### [Task requirements]
No pictures, please. Output the lines from the start of the data through the line that contains "You are a computer-use", both included, exactly as they stand.

Extracted records
────────────────────────────────────────

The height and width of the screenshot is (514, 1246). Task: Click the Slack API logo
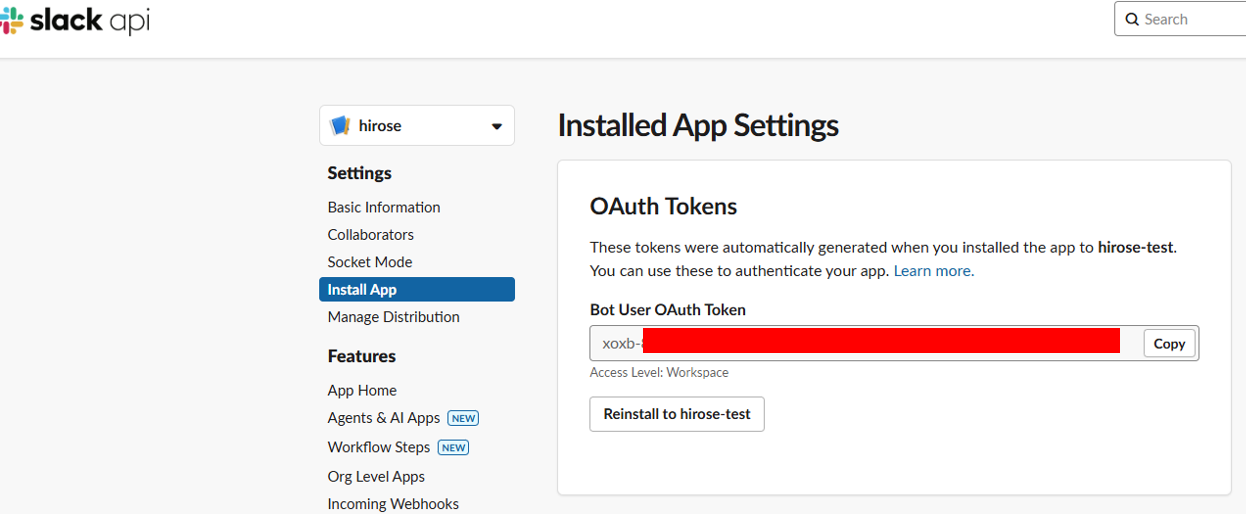coord(75,20)
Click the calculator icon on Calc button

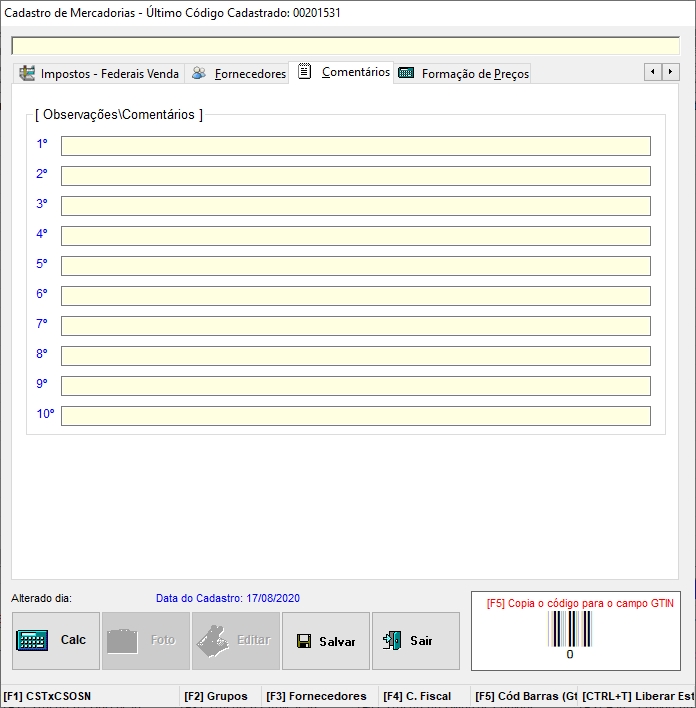click(32, 641)
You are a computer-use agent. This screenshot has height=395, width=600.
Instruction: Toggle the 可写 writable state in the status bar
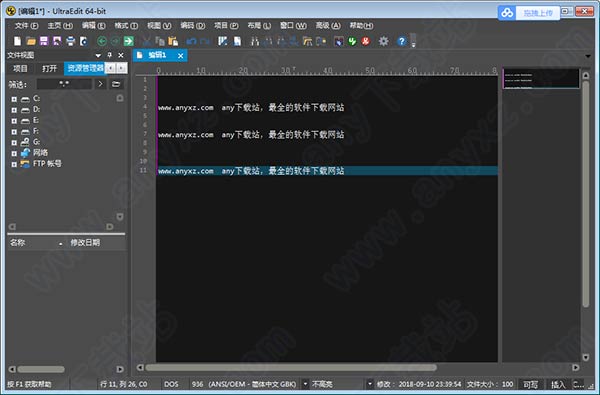pyautogui.click(x=530, y=384)
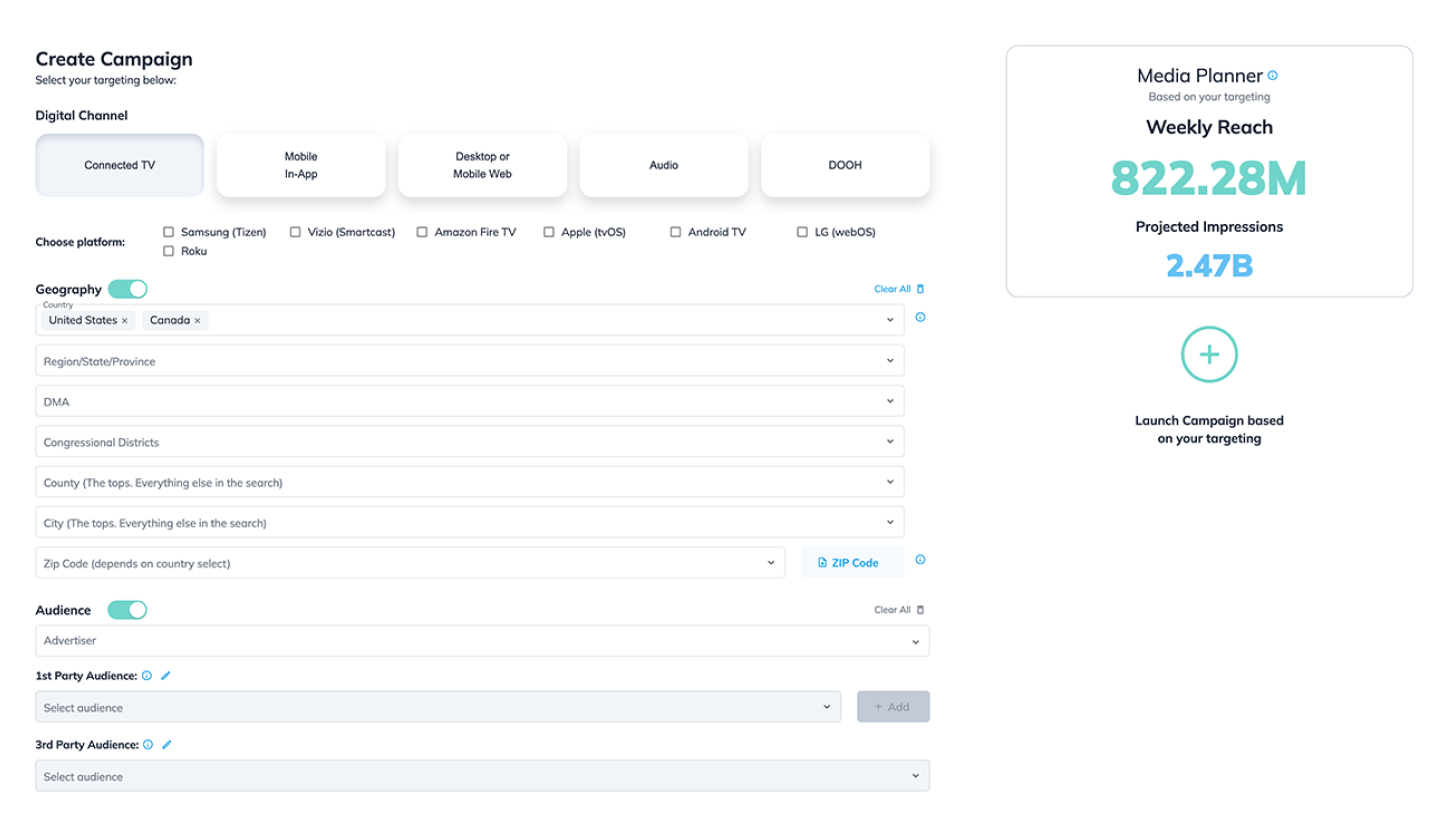Screen dimensions: 1446x824
Task: Click the Add button for 1st Party Audience
Action: 892,706
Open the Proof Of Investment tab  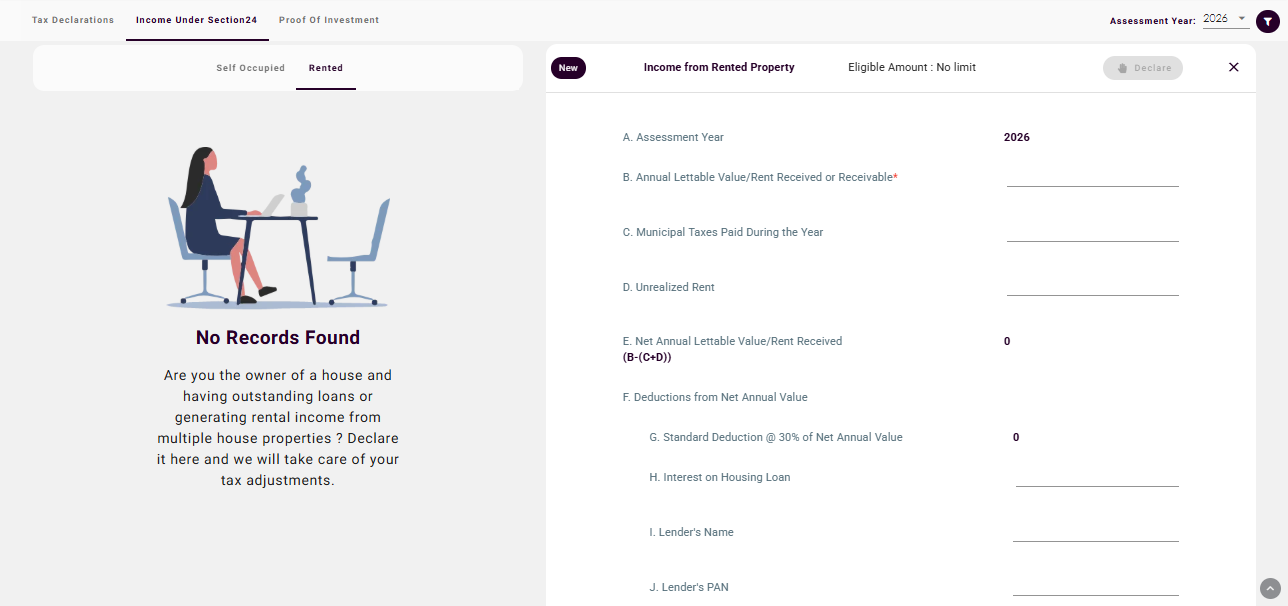(x=329, y=20)
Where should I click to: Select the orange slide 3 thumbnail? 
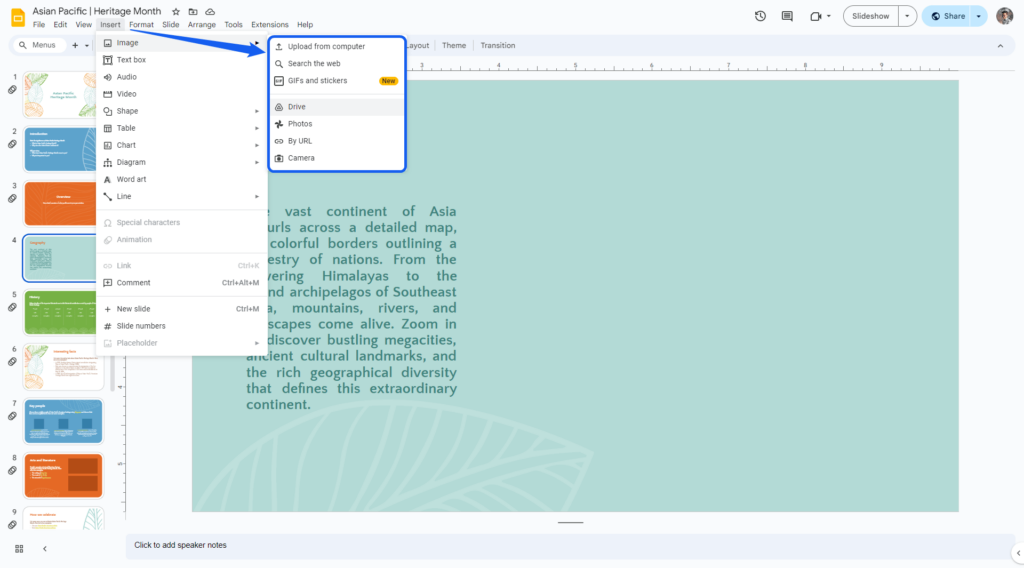[x=62, y=203]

────────────────────────────────────────

### [Answer space]
The height and width of the screenshot is (514, 1246). Task: Click the Slack API logo
coord(75,20)
Click the calculator icon on Calc button

click(32, 641)
You are a computer-use agent. This screenshot has height=395, width=600.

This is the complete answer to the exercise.